Meantime the man went down the white steps and strode along the pavement,
his hands rammed deep into the pockets of his fawn overcoat. The woman,
that woman of composed movements, of deliberate superior manner, took a
little run to catch up with him, and directly she had caught up with him
tried to introduce her hand under his arm. Mrs. Fyne saw the brusque
half turn of the fellow's body as one avoids an importunate contact,
defeating her attempt rudely. She did not try again but kept pace with
his stride, and Mrs. Fyne watched them, walking independently, turn the
corner of the street side by side, disappear for ever.
The Fynes looked at each other eloquently, doubtfully: What do you think
of this? Then with common accord turned their eyes back to the street
door, closed, massive, dark; the great, clear-brass knocker shining in a
quiet slant of sunshine cut by a diagonal line of heavy shade filling the
further end of the street. Could the girl be already gone? Sent away to
her father? Had she any relations? Nobody but de Barral himself ever
came to see her, Mrs. Fyne remembered; and she had the instantaneous,
profound, maternal perception of the child's loneliness--and a girl too!

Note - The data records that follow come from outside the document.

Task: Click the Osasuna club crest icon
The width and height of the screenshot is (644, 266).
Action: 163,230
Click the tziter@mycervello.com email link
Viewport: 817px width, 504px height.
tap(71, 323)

It was irresistible. And, besides, the departure of the governess was
not without its encouraging influence. "I am going over at once to find
out," she declared resolutely but still staring across the street. Her
intention was arrested by the sight of that awful, sombrely glistening
door, swinging back suddenly on the yawning darkness of the hall, out of
which literally flew out, right out on the pavement, almost without
touching the white steps, a little figure swathed in a holland pinafore
up to the chin, its hair streaming back from its head, darting past a
lamp-post, past the red pillar-box . . . "Here," cried Mrs. Fyne; "she's
coming here! Run, John! Run!"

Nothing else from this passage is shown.